If the AMV scene wants to avoid copyright problems, technological solutions are well within reach.

Thu, 10 Apr 2003

Summary of the RIAA vs. Everystudent cases

Zack Rosen has posted a summary of the four cases the RIAA has brought against college students who ran SMB network search tools. Don’t miss the network diagrams of the various services at the bottom.

Tue, 08 Apr 2003

Microsoft fires a shot across the RIAA’s bow

Zachary Rosen has discovered an insidious, evil feature buried inside Windows XP: a SMB network search function!. Will they be next on the RIAA’s list?

Mon, 07 Apr 2003

Analysis of RIAA vs. Peng posted

I’ve posted my analysis of the complaint against Dan Peng.

Fri, 04 Apr 2003

Dude! We’re getting sued!

Slashdot (update: and freedomtotinker) report that we‘re being sued by the RIAA. I gather from the CNET article (linked by leerpm on Slashdot) that the RIAA is going after individual students (so perhaps I should change `we’ to `some Princeton students, but not the University’) running index servers, not KaZaA file-swappers. This would fit with the fact that all of the index servers I know about are down as of this writing (7:32 pm on the 3rd of April).

Update: Wired has more details. Thanks to Jonathan in pu.cos.491 (probably accessible only on the campus).

Update II: FindLaw has the complaint. Thanks to Adam in pu.cos.491. All of the other complaints are also on FindLaw.

For reference, the index servers I know of trawl the Windows File Sharing network, recording the names of publicly shared files (a la Google, but without indexing the contents).
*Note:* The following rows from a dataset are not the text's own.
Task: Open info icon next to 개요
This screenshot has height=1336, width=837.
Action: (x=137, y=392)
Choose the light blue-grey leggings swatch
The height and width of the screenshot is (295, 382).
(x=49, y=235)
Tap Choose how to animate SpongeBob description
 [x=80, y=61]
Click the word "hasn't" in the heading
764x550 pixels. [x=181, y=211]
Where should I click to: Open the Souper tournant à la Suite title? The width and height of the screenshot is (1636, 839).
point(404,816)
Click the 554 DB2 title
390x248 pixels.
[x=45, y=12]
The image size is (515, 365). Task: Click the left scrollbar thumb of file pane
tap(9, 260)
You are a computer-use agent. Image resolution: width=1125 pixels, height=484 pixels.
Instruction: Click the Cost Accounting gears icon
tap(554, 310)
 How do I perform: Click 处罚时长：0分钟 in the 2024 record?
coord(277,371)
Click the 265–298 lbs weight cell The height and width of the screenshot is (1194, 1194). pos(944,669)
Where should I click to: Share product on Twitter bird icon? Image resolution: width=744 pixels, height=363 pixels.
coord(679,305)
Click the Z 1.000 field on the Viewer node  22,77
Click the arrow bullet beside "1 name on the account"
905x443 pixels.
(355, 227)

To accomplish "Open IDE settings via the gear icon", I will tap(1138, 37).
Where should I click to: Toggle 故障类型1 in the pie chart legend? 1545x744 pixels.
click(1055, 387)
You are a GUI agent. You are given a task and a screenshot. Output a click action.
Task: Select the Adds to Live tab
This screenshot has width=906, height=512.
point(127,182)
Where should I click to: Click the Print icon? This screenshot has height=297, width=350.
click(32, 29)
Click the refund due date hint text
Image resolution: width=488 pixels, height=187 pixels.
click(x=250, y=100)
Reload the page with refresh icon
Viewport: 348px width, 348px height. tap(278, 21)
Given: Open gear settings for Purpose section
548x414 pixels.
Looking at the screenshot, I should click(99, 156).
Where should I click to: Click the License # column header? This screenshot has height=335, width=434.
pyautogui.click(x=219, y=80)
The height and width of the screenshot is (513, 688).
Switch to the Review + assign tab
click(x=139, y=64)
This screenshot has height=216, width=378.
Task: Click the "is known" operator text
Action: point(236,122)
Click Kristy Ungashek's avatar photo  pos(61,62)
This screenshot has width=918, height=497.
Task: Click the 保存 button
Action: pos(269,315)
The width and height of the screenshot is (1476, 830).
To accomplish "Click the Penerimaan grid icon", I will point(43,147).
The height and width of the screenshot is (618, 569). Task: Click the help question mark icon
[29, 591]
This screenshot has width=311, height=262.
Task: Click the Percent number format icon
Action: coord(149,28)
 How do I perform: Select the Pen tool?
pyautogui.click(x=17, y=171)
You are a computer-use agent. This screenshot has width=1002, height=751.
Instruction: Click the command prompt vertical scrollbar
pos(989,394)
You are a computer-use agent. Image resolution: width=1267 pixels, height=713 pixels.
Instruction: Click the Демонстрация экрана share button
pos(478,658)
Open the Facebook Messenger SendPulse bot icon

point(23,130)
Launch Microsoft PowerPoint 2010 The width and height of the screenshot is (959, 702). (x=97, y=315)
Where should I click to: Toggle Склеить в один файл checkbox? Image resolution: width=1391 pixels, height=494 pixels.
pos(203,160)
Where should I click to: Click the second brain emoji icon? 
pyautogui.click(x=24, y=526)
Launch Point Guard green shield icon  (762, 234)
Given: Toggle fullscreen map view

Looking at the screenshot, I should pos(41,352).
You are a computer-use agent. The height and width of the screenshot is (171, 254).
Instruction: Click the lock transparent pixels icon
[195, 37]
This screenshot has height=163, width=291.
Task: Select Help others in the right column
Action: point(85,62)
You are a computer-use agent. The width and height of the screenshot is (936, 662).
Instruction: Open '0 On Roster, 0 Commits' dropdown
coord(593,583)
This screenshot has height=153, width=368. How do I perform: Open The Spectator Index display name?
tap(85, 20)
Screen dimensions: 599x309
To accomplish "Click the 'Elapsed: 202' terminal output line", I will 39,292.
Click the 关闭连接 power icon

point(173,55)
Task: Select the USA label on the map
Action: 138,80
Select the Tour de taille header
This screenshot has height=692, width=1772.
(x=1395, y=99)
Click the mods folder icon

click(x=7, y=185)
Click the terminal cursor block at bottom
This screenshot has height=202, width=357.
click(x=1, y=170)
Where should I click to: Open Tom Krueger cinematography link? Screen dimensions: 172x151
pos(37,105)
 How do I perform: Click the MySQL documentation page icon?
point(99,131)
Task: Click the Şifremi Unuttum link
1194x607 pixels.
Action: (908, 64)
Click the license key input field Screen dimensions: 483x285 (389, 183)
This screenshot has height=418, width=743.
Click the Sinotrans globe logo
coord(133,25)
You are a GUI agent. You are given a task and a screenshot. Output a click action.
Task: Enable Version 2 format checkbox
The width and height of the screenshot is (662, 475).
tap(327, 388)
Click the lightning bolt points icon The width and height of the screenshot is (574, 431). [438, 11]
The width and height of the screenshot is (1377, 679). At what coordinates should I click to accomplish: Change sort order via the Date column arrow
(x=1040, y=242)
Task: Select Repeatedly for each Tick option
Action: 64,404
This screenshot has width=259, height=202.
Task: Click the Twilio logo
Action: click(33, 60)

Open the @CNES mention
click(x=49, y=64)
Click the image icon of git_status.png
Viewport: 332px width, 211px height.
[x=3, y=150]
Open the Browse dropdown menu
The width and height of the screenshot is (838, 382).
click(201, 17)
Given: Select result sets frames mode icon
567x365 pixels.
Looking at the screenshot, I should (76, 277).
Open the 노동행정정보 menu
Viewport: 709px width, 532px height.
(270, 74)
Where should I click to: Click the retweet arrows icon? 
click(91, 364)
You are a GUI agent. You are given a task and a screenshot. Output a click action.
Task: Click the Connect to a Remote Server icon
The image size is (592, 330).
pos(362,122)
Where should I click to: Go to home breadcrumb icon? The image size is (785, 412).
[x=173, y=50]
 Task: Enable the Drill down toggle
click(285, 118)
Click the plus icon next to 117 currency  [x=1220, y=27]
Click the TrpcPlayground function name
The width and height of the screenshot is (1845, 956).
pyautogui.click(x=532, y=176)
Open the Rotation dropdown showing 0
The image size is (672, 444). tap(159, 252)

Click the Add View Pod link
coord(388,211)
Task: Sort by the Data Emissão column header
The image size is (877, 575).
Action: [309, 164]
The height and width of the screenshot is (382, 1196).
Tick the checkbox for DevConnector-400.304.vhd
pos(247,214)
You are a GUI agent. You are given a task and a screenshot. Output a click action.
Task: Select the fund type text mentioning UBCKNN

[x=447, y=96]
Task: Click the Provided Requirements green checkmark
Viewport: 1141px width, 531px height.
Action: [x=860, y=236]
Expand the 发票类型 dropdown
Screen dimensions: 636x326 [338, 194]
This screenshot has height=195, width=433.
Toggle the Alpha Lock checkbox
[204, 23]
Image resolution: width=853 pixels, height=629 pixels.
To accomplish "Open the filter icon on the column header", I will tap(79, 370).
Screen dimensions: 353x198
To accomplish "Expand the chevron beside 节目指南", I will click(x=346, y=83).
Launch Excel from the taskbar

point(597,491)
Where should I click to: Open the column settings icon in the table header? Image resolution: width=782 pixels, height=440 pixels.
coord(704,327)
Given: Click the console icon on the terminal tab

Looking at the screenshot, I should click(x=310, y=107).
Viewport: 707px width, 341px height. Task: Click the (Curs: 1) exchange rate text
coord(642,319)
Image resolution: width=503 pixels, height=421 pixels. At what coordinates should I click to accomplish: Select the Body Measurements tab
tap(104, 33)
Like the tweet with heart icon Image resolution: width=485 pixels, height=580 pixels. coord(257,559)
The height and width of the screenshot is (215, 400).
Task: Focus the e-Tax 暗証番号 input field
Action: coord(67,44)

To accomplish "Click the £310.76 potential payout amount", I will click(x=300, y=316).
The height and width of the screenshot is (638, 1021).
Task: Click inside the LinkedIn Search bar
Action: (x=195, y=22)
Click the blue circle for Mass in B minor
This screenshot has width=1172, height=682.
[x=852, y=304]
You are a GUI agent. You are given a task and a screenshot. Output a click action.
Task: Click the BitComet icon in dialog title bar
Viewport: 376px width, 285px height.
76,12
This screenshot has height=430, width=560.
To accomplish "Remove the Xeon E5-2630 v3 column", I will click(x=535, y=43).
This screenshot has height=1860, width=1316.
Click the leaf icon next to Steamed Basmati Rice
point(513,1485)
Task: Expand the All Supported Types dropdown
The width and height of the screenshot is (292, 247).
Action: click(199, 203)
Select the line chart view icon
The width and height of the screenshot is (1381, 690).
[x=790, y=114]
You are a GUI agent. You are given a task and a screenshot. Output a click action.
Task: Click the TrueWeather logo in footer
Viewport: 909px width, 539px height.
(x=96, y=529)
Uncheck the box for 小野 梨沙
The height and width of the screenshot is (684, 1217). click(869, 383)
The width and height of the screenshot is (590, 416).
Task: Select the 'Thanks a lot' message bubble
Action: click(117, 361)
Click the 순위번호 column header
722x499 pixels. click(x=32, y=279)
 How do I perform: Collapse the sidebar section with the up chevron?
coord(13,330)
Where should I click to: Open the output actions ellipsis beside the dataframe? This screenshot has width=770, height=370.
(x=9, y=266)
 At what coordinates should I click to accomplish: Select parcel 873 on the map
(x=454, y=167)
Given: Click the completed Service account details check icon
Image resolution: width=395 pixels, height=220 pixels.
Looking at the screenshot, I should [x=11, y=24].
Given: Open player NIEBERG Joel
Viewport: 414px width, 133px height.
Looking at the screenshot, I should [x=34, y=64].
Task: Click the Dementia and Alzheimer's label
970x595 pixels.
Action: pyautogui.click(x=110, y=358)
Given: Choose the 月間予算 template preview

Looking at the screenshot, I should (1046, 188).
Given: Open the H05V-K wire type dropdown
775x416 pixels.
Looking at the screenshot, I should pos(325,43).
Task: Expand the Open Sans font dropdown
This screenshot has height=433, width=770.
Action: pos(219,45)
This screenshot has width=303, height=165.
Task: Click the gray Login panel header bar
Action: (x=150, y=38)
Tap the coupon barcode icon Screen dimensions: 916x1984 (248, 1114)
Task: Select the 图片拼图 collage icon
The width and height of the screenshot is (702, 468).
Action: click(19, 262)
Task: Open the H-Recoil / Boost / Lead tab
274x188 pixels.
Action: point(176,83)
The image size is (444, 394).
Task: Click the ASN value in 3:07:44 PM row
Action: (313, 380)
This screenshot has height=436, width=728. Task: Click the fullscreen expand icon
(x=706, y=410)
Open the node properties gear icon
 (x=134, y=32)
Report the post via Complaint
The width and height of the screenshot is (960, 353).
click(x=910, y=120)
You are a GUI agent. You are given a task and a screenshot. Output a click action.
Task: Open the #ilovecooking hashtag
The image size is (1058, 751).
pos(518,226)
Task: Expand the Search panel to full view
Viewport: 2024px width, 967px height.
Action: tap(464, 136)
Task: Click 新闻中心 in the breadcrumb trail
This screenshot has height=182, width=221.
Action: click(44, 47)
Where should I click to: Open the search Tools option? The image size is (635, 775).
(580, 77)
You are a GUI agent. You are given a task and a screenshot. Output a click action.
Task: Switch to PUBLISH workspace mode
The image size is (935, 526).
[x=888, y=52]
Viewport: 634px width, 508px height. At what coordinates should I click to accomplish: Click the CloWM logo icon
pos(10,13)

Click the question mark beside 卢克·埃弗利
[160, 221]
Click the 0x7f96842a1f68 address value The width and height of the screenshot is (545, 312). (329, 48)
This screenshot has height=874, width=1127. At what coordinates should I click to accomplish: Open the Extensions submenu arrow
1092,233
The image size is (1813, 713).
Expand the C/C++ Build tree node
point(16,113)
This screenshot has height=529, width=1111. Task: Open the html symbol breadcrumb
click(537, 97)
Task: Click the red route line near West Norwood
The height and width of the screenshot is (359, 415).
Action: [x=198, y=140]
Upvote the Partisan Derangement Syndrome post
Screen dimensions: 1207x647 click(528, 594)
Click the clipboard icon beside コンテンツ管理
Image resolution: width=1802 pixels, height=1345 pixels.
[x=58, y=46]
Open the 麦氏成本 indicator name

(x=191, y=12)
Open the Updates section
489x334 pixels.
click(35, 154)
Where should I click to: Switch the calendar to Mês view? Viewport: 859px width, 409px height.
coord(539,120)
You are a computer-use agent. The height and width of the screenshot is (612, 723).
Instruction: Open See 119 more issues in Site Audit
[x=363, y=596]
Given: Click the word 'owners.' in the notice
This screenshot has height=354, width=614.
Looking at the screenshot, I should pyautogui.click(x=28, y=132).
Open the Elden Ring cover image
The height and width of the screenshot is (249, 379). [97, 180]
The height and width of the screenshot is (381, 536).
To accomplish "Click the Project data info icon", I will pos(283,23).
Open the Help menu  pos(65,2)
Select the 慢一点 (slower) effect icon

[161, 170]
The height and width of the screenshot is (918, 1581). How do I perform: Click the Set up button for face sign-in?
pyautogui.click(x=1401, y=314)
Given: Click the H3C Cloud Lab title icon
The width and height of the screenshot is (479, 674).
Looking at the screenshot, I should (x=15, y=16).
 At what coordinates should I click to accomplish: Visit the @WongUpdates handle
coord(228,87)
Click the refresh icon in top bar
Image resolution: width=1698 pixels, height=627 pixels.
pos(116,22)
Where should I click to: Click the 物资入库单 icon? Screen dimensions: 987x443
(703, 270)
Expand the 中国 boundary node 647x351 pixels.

The irony is that this happened the same week we discussed the Napster case in Prof. Felten’s class.

Sat, 29 Mar 2003

Stay out of Michigan!

THE MICHIGAN PENAL CODE (EXCERPT)
THIS AMENDED SECTION IS EFFECTIVE MARCH 31, 2003

750.540c.amended Prohibited conduct with regard to telecommunications access device; violation as felony; penalty; amateur radio service; forfeiture; order; definitions.

Sec. 540c.

(1) A person shall not assemble, develop, manufacture, possess, deliver, offer to deliver, or advertise an unlawful telecommunications access device or assemble, develop, manufacture, possess, deliver, offer to deliver, or advertise a telecommunications device intending to use those devices or to allow the devices to be used to do any of the following or knowing or having reason to know that the devices are intended to be used to do any of the following:

(snip)

(1)(b) Conceal the existence or place of origin or destination of any telecommunications service.

(snip)

(4) A person who violates subsection (1), (2), or (3) is guilty of a felony punishable by imprisonment for not more than 4 years or a fine of not more than $2,000.00, or both. All fines shall be imposed for each unlawful telecommunications access device or telecommunications access device involved in the offense. Each unlawful telecommunications access device or telecommunications access device is considered a separate violation.

(9)(c) “Telecommunications service” shall have the same meaning as in section 219a.

Moral: if you live in Michigan and run Freenet, Mixmaster or any other anonymizing services, connect to any server on this list, or make any attempt to conceal your location on the Internet, you may get a very personal visit from the Michigan Mounties.

The intent behind these laws baffles me. We have no lack of legislation forbidding the theft of telephone or Internet services. Nor do we we lack laws for dealing with those who use the relative anonymity of the Net to commit crimes. What on earth compels a legislature to this? If we assume no malice on the part of the lawmakers, it is at best an anti-spam measure — but not a very good one.

Salute: Prof. Felten’s Freedom to Tinker. He also articulates some other problems with this law.